= Samuel Wesley Stratton Award =

Annual science and engineering award

The Samuel Wesley Stratton Award has been annually presented by the National Institute of Standards and Technology (NIST, then NBS) since 1962 for "an unusually significant research contribution to science or engineering that merits the acclaim of the scientific world and supports NIST's mission objectives". The award was named after first director of NIST, then NBS, Samuel Wesley Stratton. The award is considered NIST's highest award for fundamental research.

== Recipients ==

- 1971 John L. Hall
- 1973 Marilyn E. Jacox
- 1978 John Yates (chemist) and Theodore E. Madey
- 1987 William Daniel Phillips
- 1993 J. Michael Rowe and John J. Rush
- 1994 Richard D. Leapman, Dale E. Newbury
- 1995 Eric A. Cornell
- 1996 John M. Martinis
- 1997 Wen-Li Wu
- 1998 William F. Egelhoff Jr.

Collected data entries:
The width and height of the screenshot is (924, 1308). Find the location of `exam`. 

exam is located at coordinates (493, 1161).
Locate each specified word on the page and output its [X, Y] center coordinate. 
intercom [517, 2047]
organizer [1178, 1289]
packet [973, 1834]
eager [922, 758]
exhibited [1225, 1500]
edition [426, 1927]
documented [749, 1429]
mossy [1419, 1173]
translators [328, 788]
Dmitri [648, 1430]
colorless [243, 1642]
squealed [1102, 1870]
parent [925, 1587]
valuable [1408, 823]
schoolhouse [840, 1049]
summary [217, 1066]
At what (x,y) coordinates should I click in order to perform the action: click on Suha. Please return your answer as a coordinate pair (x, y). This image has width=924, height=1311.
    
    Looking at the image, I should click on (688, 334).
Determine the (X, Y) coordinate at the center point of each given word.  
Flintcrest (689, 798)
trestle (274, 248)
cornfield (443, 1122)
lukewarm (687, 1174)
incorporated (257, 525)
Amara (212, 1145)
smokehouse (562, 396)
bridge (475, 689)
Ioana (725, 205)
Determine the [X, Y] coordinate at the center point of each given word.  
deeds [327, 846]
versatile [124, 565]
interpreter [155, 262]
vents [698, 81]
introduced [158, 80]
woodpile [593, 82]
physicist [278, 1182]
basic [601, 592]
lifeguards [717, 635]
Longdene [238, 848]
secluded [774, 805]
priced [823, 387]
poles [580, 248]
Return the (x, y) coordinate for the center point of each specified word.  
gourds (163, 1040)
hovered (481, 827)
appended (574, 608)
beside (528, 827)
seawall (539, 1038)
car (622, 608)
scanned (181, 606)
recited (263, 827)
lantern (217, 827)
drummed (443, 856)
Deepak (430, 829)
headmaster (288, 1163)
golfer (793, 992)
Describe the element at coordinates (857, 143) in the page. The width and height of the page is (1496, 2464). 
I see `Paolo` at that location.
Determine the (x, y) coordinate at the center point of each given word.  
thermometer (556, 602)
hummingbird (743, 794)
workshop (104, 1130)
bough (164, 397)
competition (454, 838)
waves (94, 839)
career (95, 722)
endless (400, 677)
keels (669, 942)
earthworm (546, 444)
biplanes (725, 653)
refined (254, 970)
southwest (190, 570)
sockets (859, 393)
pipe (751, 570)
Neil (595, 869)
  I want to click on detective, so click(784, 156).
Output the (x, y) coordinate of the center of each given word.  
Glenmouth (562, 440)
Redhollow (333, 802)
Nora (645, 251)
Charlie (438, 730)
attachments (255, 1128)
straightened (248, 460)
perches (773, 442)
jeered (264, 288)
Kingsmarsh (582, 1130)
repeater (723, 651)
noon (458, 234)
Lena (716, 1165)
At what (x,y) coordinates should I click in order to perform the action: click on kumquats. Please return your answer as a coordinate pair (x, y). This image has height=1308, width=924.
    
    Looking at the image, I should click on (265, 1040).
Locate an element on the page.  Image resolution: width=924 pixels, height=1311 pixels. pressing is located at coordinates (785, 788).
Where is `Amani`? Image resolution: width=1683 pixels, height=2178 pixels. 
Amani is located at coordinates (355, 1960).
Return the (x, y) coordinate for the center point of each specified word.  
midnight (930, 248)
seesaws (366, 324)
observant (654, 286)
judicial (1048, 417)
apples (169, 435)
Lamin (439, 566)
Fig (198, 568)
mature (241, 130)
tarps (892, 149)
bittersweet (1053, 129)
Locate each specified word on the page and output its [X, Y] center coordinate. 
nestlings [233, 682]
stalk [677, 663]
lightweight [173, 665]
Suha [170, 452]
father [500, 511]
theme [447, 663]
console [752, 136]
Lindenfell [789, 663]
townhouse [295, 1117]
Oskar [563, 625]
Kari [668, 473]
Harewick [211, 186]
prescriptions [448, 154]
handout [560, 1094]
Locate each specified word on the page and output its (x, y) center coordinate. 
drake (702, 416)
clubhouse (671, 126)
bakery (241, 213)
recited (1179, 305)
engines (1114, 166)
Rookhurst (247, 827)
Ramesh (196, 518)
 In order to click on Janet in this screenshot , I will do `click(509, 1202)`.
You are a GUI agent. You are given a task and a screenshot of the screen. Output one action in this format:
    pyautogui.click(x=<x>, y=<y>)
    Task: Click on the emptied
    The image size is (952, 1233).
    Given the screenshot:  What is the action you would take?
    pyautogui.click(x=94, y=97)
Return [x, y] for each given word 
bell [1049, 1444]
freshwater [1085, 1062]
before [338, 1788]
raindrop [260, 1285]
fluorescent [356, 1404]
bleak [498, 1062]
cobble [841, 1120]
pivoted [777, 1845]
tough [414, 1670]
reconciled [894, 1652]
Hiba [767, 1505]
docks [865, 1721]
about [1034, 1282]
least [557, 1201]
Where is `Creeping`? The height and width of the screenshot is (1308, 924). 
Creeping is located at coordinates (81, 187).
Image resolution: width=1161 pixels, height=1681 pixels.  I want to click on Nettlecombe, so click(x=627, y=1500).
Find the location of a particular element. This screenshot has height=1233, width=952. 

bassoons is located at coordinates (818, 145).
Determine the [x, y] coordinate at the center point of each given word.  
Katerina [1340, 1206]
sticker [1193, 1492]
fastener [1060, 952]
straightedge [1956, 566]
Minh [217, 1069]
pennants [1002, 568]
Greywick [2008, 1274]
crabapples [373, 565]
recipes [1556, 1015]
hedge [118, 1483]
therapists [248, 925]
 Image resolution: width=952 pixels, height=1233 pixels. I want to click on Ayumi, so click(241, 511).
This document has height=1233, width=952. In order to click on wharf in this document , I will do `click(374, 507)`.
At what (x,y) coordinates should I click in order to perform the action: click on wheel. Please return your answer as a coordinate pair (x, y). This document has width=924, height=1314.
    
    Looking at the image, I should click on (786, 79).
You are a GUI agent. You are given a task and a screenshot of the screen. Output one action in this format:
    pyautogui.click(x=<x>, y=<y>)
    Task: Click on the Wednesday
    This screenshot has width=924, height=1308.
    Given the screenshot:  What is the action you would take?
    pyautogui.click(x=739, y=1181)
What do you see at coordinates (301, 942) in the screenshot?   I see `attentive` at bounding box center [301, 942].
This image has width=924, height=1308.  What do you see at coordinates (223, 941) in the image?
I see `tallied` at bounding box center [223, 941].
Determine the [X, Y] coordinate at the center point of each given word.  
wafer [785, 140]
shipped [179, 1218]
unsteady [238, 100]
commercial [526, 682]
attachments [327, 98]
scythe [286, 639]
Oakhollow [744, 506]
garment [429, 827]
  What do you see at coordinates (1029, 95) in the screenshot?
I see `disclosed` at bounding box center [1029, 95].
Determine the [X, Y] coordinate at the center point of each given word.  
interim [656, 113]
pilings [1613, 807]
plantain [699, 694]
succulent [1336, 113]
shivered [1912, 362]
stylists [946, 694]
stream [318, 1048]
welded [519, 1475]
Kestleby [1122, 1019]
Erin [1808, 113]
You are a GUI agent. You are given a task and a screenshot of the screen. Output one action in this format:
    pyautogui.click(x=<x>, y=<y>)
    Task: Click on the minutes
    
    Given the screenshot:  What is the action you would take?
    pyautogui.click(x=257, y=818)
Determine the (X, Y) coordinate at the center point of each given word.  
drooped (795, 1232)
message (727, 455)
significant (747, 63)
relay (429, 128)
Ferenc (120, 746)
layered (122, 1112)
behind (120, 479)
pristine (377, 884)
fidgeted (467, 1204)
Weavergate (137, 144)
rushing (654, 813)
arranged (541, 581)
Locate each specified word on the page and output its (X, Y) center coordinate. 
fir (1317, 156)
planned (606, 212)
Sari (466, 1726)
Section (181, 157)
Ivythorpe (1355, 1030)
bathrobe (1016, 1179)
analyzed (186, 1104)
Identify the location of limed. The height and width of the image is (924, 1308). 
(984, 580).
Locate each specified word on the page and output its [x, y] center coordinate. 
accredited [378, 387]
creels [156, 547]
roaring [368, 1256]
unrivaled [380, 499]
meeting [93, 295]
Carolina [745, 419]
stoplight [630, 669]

§ Exercise prompt: Please state the year since which the Samuel Wesley Stratton Award article says the award has been presented annually.

§ Task solution: 1962